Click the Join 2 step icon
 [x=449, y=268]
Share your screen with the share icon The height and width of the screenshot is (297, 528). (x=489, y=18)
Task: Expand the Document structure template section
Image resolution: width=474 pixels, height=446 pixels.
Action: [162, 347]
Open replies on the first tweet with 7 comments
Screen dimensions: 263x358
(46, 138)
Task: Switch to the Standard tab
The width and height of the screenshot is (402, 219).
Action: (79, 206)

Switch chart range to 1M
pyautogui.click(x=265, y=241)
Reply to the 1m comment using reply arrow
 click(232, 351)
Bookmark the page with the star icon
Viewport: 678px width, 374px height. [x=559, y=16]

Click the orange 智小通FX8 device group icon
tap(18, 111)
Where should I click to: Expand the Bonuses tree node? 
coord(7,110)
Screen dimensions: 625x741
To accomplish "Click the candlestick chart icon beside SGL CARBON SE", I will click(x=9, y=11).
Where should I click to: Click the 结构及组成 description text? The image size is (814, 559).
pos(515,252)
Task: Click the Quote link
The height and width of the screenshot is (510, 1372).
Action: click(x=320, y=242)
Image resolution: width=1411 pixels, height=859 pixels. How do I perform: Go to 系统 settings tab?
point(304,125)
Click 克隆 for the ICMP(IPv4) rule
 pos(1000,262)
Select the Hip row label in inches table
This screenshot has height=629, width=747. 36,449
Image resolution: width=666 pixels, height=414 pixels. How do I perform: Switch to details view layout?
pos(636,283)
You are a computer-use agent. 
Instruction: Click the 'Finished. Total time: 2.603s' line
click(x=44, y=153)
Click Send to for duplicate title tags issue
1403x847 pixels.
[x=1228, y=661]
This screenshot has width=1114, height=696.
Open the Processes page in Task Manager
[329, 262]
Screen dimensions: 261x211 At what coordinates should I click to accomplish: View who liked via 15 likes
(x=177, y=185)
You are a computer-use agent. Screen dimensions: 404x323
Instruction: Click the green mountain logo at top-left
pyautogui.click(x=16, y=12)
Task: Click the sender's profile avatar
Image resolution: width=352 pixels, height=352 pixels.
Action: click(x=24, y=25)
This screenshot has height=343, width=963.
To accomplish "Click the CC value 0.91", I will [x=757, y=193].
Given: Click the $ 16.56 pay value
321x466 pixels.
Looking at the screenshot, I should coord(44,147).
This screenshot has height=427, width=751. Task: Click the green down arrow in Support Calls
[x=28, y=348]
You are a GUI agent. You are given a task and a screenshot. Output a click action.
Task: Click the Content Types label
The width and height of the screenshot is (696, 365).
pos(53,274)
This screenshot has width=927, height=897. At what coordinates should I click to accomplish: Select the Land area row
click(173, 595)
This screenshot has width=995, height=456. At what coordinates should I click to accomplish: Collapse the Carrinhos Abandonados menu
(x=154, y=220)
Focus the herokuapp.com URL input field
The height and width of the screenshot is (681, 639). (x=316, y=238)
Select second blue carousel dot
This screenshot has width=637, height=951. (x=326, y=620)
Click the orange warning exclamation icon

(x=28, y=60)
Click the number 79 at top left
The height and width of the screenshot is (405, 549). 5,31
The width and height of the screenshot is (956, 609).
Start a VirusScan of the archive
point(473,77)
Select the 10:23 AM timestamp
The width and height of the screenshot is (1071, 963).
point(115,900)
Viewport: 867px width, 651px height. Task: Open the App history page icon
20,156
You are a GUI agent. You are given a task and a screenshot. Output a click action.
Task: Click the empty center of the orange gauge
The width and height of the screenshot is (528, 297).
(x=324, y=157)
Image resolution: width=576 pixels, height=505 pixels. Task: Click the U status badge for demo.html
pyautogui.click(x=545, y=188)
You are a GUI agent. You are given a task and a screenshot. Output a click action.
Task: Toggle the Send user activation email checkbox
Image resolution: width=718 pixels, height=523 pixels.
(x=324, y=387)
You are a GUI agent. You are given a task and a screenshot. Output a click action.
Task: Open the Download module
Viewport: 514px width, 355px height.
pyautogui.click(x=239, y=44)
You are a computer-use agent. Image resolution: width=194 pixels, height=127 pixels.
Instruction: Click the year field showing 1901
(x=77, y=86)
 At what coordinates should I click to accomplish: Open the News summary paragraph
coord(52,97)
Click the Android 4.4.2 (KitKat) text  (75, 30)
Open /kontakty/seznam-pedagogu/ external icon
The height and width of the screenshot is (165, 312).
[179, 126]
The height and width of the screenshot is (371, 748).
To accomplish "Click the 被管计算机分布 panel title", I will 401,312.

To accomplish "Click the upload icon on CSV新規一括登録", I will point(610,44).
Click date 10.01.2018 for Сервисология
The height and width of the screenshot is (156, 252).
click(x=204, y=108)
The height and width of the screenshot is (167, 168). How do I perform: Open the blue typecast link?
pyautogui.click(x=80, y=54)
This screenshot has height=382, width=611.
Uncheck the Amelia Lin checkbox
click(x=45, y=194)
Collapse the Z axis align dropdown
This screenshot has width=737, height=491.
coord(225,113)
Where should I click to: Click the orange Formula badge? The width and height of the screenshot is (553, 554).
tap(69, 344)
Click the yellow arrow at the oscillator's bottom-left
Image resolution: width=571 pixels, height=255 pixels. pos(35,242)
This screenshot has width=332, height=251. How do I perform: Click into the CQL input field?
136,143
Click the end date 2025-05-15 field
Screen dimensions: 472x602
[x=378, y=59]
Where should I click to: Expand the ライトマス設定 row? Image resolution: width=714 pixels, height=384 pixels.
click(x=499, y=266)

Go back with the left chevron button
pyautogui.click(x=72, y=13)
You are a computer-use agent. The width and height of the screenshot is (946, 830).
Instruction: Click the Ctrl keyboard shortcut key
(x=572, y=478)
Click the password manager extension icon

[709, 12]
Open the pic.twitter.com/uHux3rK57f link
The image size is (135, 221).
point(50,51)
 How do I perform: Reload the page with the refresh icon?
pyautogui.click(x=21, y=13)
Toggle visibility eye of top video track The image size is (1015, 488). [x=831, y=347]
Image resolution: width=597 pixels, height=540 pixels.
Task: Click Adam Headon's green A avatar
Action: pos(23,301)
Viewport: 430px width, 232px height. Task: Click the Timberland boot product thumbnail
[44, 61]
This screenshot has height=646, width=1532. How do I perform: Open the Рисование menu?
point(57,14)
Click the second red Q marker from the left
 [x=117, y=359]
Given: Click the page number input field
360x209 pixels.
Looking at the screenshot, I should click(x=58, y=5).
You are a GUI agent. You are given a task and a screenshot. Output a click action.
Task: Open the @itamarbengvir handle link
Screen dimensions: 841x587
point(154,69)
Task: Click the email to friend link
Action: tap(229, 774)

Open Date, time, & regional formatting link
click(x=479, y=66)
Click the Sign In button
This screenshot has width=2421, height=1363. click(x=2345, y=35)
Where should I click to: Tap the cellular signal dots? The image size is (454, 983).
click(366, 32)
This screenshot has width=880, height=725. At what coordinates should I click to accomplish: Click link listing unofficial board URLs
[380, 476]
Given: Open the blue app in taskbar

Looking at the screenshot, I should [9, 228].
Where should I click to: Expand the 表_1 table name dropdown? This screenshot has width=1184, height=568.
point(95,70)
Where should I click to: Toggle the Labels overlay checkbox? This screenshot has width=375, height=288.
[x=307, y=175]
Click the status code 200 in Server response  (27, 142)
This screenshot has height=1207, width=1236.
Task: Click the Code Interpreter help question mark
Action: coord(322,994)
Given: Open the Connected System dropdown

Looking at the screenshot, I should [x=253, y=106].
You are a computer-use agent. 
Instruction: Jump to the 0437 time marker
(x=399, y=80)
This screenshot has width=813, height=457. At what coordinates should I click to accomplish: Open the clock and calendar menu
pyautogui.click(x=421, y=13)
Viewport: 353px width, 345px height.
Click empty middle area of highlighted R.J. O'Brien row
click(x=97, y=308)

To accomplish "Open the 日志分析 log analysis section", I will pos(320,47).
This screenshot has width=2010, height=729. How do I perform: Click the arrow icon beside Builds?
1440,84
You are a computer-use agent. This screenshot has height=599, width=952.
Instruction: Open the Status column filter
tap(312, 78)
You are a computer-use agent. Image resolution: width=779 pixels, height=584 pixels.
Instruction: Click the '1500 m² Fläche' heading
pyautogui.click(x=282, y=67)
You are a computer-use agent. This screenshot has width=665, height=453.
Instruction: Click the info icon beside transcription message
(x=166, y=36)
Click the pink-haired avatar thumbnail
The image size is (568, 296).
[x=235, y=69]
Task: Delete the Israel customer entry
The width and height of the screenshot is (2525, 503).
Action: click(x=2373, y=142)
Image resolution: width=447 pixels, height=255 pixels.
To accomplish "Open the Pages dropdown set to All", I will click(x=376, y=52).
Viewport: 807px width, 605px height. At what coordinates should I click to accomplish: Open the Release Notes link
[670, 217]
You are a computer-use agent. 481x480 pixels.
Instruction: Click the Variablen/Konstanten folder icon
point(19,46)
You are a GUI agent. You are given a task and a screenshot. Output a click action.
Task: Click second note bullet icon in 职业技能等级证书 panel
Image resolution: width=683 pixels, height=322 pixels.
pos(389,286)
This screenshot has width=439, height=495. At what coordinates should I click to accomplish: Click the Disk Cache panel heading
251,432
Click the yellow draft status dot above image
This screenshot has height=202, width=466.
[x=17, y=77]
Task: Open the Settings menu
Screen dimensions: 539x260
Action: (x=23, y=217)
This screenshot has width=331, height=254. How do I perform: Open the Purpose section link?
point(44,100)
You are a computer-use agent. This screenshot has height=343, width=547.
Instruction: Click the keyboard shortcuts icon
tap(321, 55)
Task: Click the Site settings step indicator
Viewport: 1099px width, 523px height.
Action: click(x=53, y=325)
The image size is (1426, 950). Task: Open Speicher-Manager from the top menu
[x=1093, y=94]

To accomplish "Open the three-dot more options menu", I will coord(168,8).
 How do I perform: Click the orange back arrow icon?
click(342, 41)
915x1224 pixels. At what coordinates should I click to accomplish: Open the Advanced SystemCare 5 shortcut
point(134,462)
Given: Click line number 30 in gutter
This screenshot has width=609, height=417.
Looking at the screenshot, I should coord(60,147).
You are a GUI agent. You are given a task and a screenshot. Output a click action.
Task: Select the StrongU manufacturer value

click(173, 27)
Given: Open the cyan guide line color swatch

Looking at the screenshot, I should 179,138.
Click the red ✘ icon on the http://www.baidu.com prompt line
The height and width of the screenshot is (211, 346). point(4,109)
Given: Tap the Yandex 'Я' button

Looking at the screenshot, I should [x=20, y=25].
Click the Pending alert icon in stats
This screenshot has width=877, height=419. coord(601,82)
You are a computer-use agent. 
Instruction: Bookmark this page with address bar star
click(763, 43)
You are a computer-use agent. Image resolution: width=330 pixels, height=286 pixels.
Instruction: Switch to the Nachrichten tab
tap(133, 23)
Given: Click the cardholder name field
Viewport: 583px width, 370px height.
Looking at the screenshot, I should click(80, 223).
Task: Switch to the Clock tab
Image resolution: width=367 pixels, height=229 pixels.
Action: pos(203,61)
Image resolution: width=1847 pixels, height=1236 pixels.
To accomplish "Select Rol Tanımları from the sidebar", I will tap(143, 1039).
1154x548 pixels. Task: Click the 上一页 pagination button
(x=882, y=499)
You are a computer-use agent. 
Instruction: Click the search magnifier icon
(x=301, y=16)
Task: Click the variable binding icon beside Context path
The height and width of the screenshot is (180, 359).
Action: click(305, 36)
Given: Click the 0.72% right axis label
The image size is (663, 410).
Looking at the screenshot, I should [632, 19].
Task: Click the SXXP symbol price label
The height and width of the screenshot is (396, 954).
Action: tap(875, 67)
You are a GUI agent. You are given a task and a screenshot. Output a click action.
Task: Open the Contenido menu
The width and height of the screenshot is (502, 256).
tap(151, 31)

→ **Exercise brief**
Go through the listing above, and whenever a line holds the word "will", copy it.

→ **Answer to this exercise**
To accomplish "Click the candlestick chart icon beside SGL CARBON SE", I will click(x=9, y=11).
To accomplish "Click the CC value 0.91", I will [x=757, y=193].
To accomplish "Click the 被管计算机分布 panel title", I will 401,312.
To accomplish "Click the upload icon on CSV新規一括登録", I will point(610,44).
To accomplish "Open the 日志分析 log analysis section", I will pos(320,47).
To accomplish "Open the Pages dropdown set to All", I will click(x=376, y=52).
To accomplish "Open the three-dot more options menu", I will coord(168,8).
To accomplish "Select Rol Tanımları from the sidebar", I will tap(143, 1039).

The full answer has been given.